● Directions for this task:
Repeat all of the lines below, requests included, and multiply each coordinate in the answers by 0.5, rounding to whole numbers with halves going up. Leave the pictures out.
------ Dataset entries ------
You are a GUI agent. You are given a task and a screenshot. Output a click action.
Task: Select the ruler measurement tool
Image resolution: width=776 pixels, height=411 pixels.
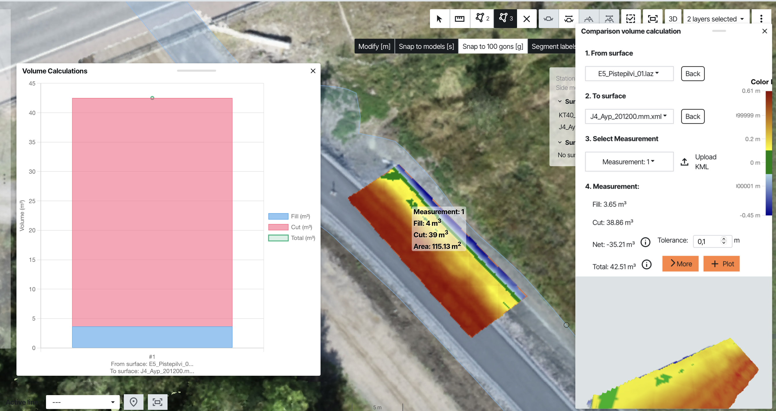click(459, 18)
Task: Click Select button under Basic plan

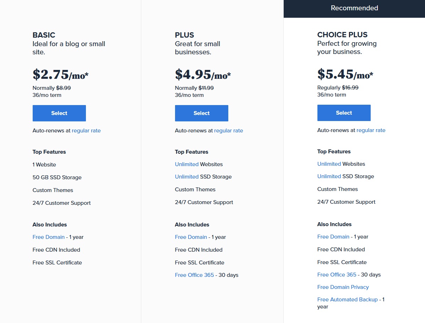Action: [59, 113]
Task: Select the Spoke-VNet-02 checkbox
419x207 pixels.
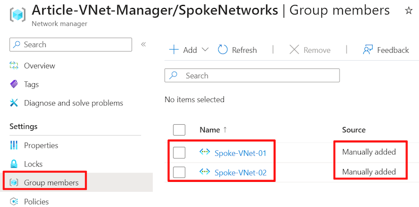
------
● Full response:
You are a GUI agent. You are given a task and a screenshot. Output a click action.
Task: Select the ruler measurement tool
Image resolution: width=776 pixels, height=411 pixels.
click(230, 9)
Task: Click Select button under Basic plan

Action: [30, 57]
Task: Select the Spoke-VNet-02 checkbox
419x207 pixels.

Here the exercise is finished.